These secret performances being over, the two searched around for the highly susceptible Wilford, for the purpose of slating over the venture—most shooting and fishing enthusers skite over their experiences. (We never do; although we say it as shouldn't, we once took first prize at a pigeon-shooting competition, but we were observed, and had to put it back after a slight controversy with the constable; and, as for fishing, we always got the biggest catch in the country-side—jacksharps and sticklebacks—and even in later years we have caught sardines and things, and just a while ago we caught a snag. This, of course, is by the way, but we only mention it to show that we never skite about our doings).

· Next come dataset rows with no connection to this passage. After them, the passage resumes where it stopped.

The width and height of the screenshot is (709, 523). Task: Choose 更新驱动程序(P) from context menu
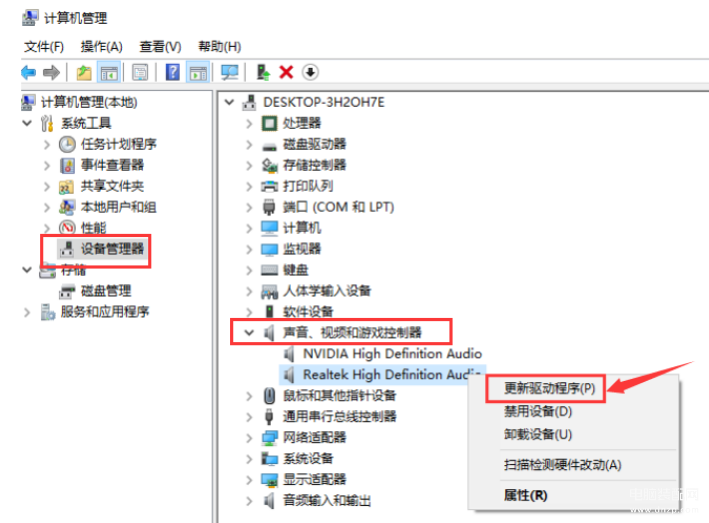click(549, 388)
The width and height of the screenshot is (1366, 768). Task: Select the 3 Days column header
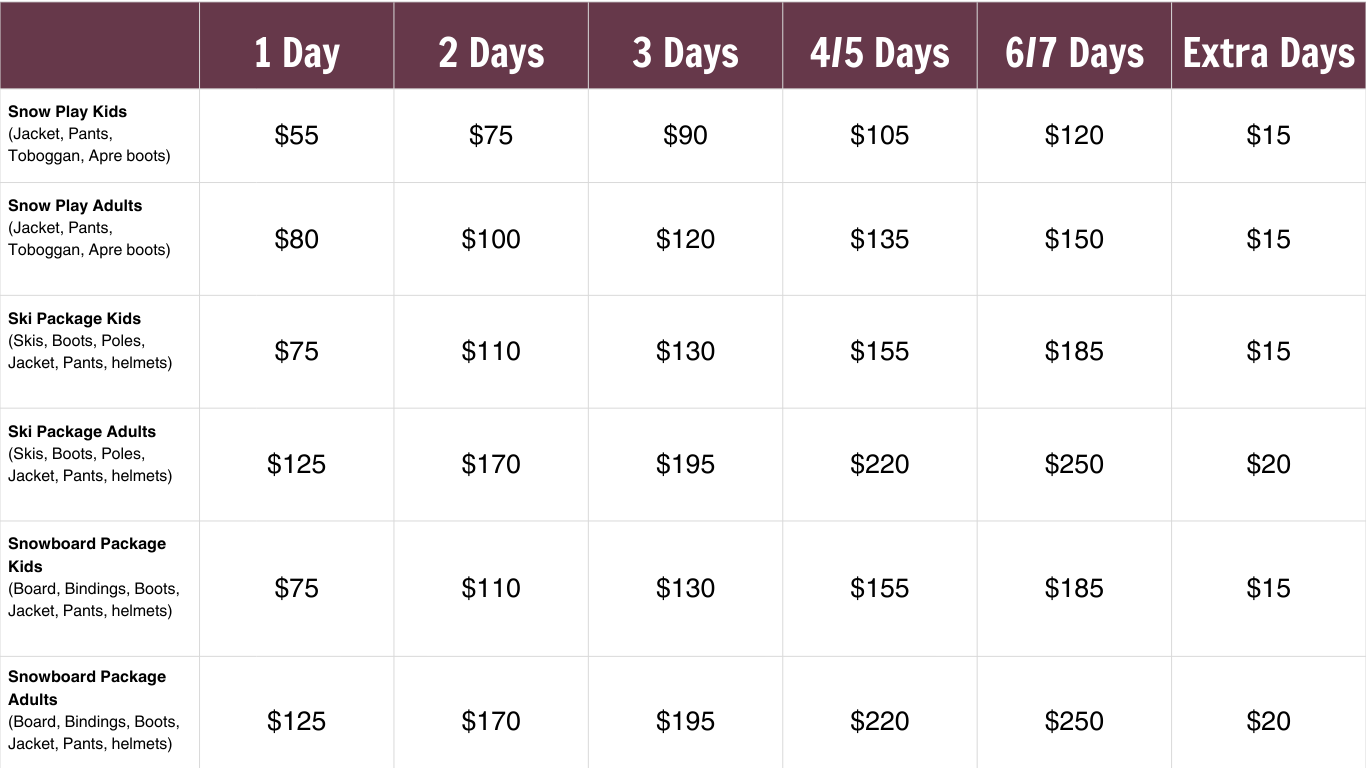[x=685, y=53]
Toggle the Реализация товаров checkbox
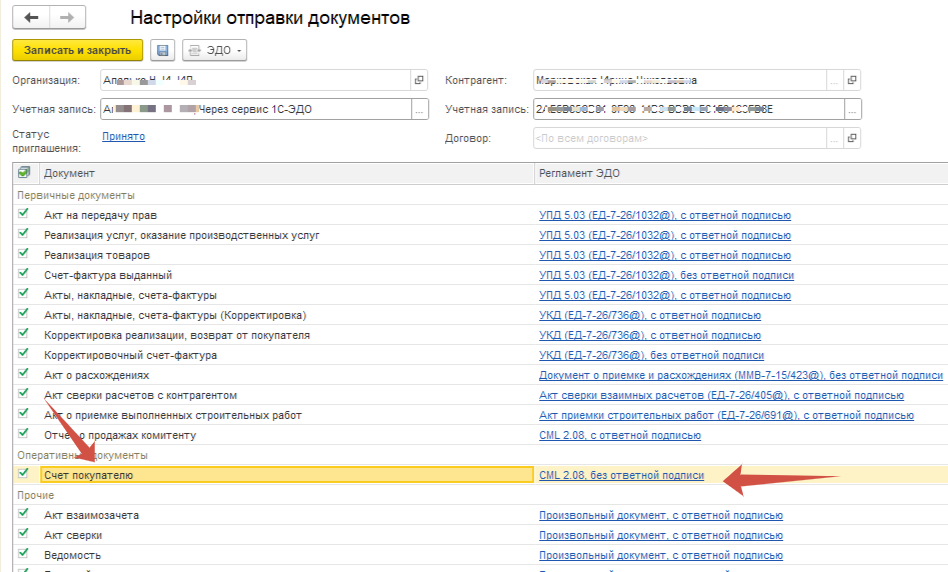 24,254
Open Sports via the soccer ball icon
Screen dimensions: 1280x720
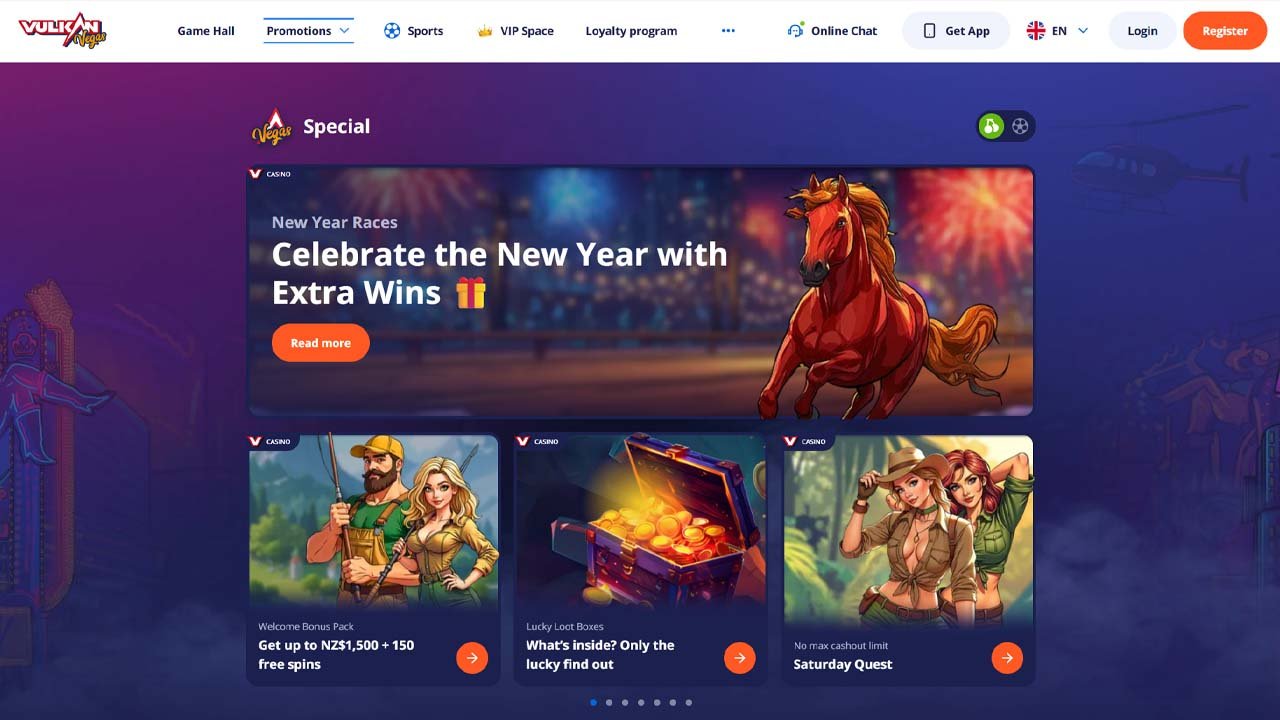tap(392, 31)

We might relate a little instance which here befel, showing the remarkable forethought possessed by our only Digger. Everybody knows the Tai Tai bull and his ferocity. Dick learnt it in an unexpected and feeling manner. In crawling through the barbed-wire fence which surrounds the paddock in which the bull is kept, Dick was somewhat too leisurely in his actions, and the bull arrived just in time to lift him through willy-nilly. Here Dick showed his keen wit and generalship. Passing along to another paddock, in which was a calf, he proceeded to belabour the animal merrily, and finished by saying: "Now, go and tell thy father." We consider this to be a rather smart way of giving a Roland Boot for his Oliver Wendell Holmes, so to speak, if that is the correct saying. Many other strange things took place during this trip, more marvellous and humorously interesting than any of the foregoing, but Dick particularly requested us not to use them for publication; but, as a guarantee of good faith, we intend to publish further doings during the visit, but the necessity of giving a thoroughly veracious statement only prevents us from publishing many of the garbled accounts which are continually acknowledged by the faculty and recommended by the Press.

It has only just been made public that the Duke's visit to New Zealand would have been abandoned had not the Premier promised to abstain from singing "The Wearing of the Green." He did so on the understanding that he would be at liberty to carol "Lest We Forget—our promises."